Today, July 20th is a holiday, though it may be one that you’re unfamiliar with. This is Moon Day, and it’s been declared to celebrate the anniversary of Earth’s first successful manned mission to the moon.
Although most of us know that the first moon landing occurred in 1969, what you might not be aware of is that the mission, Apollo 11, was not the first craft to successfully reach the moon. Almost a decade earlier, in early October of 1959, unmanned Soviet mission Luna 2 escaped Earth's orbit and performed the first ever lunar flyby, snapping our very first photos of the moon taken from space. Later in 1969, American astronauts Neil Armstrong, Edwin “Buzz” Aldrin Jr., and Michael Collins manned the Apollo 11, and Aldrin and Armstrong took mankind’s first steps onto the lunar surface.
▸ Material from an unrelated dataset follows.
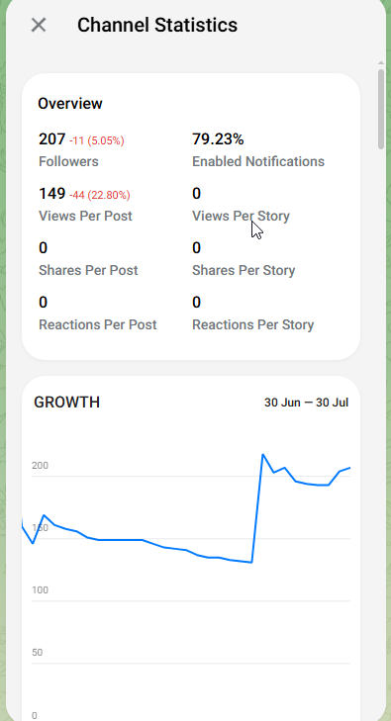The height and width of the screenshot is (721, 391).
Task: Close the Channel Statistics panel
Action: click(x=39, y=25)
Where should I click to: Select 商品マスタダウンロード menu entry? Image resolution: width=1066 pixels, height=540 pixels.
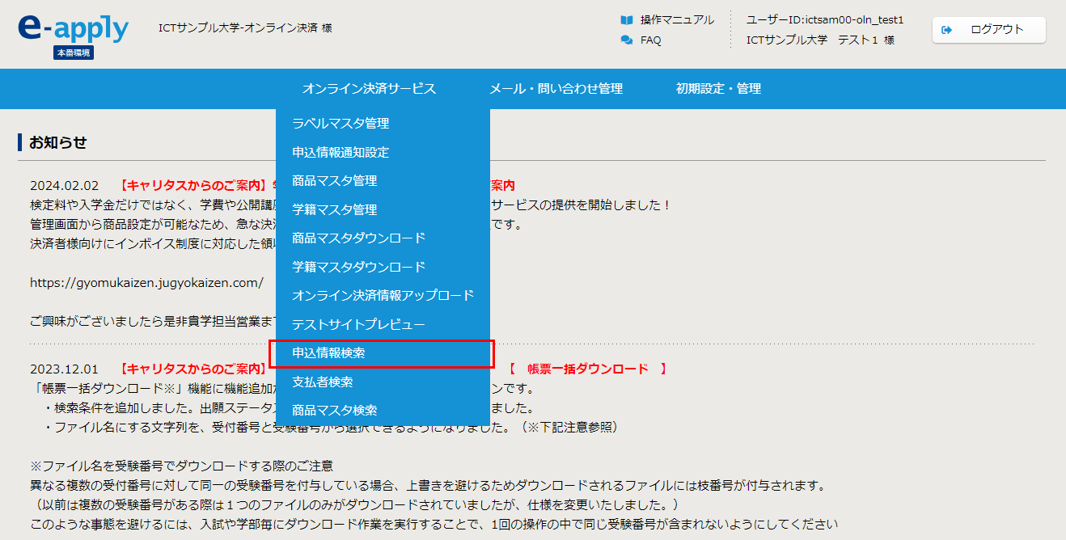pyautogui.click(x=358, y=238)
The Apollo program was begun by NASA (the National Aeronautics and Space Administration) in 1961, at the urging of then president John F. Kennedy. Apollo 11 was only the fifth successful manned mission into space, with previous missions comprised primarily of being sent into orbit or performing flybys. Of the next six manned Apollo missions, all but one landed on the lunar surface, each with two moonwalkers and one command module pilot for a total of only a dozen persons who have walked on the moon. The Apollo program officially ended in 1972.
One of the funnest ways to celebrate this little known holiday is with cosmic and moon related clothing, jewelry, and paraphernalia. The moon may seem like a faraway dream, a mysterious fixture in the background of human life, but to twelve astronauts, it’s the coolest place we’ve ever been.